Si no puedes entrenar tanto porque no tienes tiempo, procura que tu plan de entrenamiento sea de una gran exigencia. Para la mayoría de las personas, lo ideal es entrenar de 150 a 300 minutos semanales a una intensidad en la que puedan mantener una conversación pero agitados. Salir a caminar está bien para empezar, pero intenta seguir un ritmo que suponga molestias o dolores musculares. No pain no gain, como dicen.

¿Cómo diseñar un plan de entrenamiento?

Aunque puedes recurrir a un entrenador personal, perfectamente es posible diseñar tu propio plan de entrenamiento con sólo algunos conocimientos básicos. Los entrenamientos híbridos son la mejor alternativa por la que puedes optar, ya que reúnen las ventajas del cardio, la fuerza y la resistencia en una rutina. Sumado a esto, no olvides que debes comer y descansar acorde a tu plan de entrenamiento. Cuanto más entrenas, mejor debes comer y dormir.

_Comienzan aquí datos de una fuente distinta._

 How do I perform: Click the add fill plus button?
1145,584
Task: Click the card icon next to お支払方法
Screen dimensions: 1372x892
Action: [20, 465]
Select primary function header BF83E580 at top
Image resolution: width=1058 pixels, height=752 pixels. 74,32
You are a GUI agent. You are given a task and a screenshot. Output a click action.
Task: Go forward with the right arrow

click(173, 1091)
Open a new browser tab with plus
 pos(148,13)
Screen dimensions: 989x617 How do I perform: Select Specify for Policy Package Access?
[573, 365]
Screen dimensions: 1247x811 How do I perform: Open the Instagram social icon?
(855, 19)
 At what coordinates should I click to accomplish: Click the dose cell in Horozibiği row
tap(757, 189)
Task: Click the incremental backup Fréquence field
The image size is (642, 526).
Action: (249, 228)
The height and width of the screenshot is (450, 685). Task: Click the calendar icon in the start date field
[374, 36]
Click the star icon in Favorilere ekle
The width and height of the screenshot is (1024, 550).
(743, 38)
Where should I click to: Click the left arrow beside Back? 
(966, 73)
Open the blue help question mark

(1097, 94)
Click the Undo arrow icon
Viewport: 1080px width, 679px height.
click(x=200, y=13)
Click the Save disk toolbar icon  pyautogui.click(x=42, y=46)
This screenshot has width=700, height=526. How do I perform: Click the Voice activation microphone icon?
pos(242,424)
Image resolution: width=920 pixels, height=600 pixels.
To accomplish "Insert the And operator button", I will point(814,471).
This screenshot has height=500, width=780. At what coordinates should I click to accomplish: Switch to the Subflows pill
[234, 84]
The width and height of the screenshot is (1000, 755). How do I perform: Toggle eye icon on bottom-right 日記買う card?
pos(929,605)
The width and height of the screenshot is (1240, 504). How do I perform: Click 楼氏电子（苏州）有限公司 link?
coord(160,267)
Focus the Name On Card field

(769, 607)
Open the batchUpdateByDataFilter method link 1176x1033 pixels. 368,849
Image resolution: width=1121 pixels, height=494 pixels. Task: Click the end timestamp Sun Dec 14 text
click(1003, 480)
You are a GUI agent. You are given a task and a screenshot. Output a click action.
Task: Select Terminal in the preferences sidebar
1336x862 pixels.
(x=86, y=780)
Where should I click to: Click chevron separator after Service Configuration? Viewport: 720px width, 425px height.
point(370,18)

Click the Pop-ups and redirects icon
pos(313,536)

Una simulación de plan de entrenamiento híbrido

Lunes

Antes del mediodía, entrena la parte inferior del cuerpo en el gimnasio. Por la tarde, haz sprints en cuesta o intervalos de bicicleta.

Martes

Antes del mediodía, entrena la parte superior del cuerpo en el gimnasio. Por la tarde, haz sesiones de natación o remo.

Miércoles

Descansa o practica deporte. Puedes ir y volver caminando de la oficina para evitar el reposo absoluto.

Jueves

Si has descansado o practicado deporte el miércoles, aprovecha el jueves para entrenar el cuerpo completo en el gimnasio.

Viernes

Entrenado completamente el cuerpo a nivel muscular el jueves, aprovecha el viernes para realizar cardio hasta el límite de tu capacidad.

Sábado

Practica deporte, sal a correr o a dar un paseo en bici. Haz una caminata larga. Puedes seleccionar el entrenamiento que prefieras, a baja intensidad.

Domingo

El domingo si, que sea día de descanso. Si el domingo tienes carrera, algo bastante común, descansa el sábado para poder recuperar tus tejidos y músculos.

Si llevas años sin entrenar, al comienzo te costará un poco ejercitarte dos veces al día. En ese caso, intercala la actividad física propuesta en esta simulación semana a semana. En otras palabras, adopta una semana los entrenamientos matutinos y la siguiente los entrenamientos vespertinos. Si te haces hueco en tu agenda o sientas que puedes con el doble entrenamiento diario, y adaptando tu dieta, entrena de esa manera.